Wondered what experiences folk have of treatment for emotional lability - of the Pseudobulbar Affect/Involuntary Emotional Expression Disorder (IEED) type - not depression.
Was wondering what neurologists prescribe to folk at the mo (antidepressants?) and whether anyone had Zenvia? Has treatment helped?
Hi Sue, I have had periods of this. Actually mine was hysterical laughter except it wasn’t funny… it was painful and scary and I couldn’t stop. It was before I was dx (or had any idea I had MS although I did have other early symptoms at that time) and it went on its own.
I’ve had it a few times since but never as bad and for never so long. Really thought I was losing my mind (as did other people at work etc. Was awful really and impossible to stop).
I wonder if an antidepressant might help simply because they do help with MS symptoms. Amitriptyline would be a good one to try (often prescribed for MS symptoms).
Take heart though… if mine is anything to go by it does go away.
I have read here and there that it can be a symptom of MS but I think other neurological conditions can cause it as well. You are right though, it’s not necessarily depression but something messing with part of the brain that controls emotional response.
Hope this helps. You have my sympathy as it’s distressing to feel so out of control.
I had this too. Crying when the situation didn’t merit it and couldn’t get myself in check. So embarrassing at work! Wasn’t depressed according to tick list test at Drs.
Occasionally had the uncontrollable laughter side too. For me, I knew why I’d laughed in the first place but then would have unstoppable giggles / laughter which were completely out of proportion.

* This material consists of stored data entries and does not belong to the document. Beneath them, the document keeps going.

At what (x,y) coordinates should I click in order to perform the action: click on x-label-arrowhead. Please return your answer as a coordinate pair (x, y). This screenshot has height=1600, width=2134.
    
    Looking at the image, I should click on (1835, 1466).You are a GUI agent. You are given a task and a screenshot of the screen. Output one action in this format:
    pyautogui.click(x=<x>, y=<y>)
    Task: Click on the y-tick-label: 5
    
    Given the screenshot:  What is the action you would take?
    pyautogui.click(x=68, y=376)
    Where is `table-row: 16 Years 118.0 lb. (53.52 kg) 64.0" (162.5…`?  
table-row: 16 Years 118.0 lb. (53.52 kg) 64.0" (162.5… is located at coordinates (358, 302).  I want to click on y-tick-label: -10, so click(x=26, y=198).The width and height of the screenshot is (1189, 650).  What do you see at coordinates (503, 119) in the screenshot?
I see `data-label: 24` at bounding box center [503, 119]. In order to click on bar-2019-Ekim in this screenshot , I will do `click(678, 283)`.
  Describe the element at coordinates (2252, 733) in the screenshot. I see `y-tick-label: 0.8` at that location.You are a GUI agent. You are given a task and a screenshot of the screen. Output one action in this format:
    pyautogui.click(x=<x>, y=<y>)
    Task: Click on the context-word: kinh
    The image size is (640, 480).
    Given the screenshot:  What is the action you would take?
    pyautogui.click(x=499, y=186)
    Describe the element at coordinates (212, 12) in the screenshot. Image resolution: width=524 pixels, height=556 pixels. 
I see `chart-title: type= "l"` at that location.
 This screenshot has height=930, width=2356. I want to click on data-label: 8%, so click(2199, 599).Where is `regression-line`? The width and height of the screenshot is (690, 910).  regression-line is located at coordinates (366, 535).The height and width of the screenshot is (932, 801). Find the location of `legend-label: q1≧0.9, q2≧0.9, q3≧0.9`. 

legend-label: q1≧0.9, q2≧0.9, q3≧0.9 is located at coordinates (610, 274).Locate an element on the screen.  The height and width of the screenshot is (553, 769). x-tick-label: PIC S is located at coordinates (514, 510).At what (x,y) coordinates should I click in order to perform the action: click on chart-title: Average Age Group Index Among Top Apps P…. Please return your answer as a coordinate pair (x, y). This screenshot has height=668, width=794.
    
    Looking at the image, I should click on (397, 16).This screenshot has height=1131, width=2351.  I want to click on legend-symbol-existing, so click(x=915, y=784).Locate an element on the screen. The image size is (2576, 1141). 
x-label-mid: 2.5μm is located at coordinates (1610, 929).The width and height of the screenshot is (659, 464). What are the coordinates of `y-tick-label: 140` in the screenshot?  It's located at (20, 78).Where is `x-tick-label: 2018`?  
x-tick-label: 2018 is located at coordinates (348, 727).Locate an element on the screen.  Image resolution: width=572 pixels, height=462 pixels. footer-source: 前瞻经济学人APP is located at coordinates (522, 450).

20mg Citalopram lessened it. 40 mg stopped it, although I was left feeling a bit emotionally blunt. Changed to amittriptyline, then Doxepin to help with other symptoms and they worked too. Sadly I’ve had to stop any of them now as I apparently have a rare allergy to tricyclic anti-depressants. Think emotional lability may be creeping back. Notice my response to things on TV, even when they are soaps / dramas rather than real life, is getting a little exaggerated and I can go all weepy at the drop of a hat. Must remember to get some more tissues in.
Good luck. Let us know how it goes.
i had the same as claire, laughing hysterically one minute and crying the next.
i was having iv steroids when it started and there were a couple of young women in my ward. we used to have hysterical giggle fits. but then if i turned on the news i’d be sobbing. (it was at the time of baby P)
after the course of steroids was finished i had a bit of a psychotic episode, really being horrible to my husband. in my mind it was all his fault but my sons told me to stop it. the eldest told me that coming down from steroids is called “roid rage”.
i started taking citalopram and it sorted me out. however i missed the giggles!
it made me wonder if that is what bi-polar is like.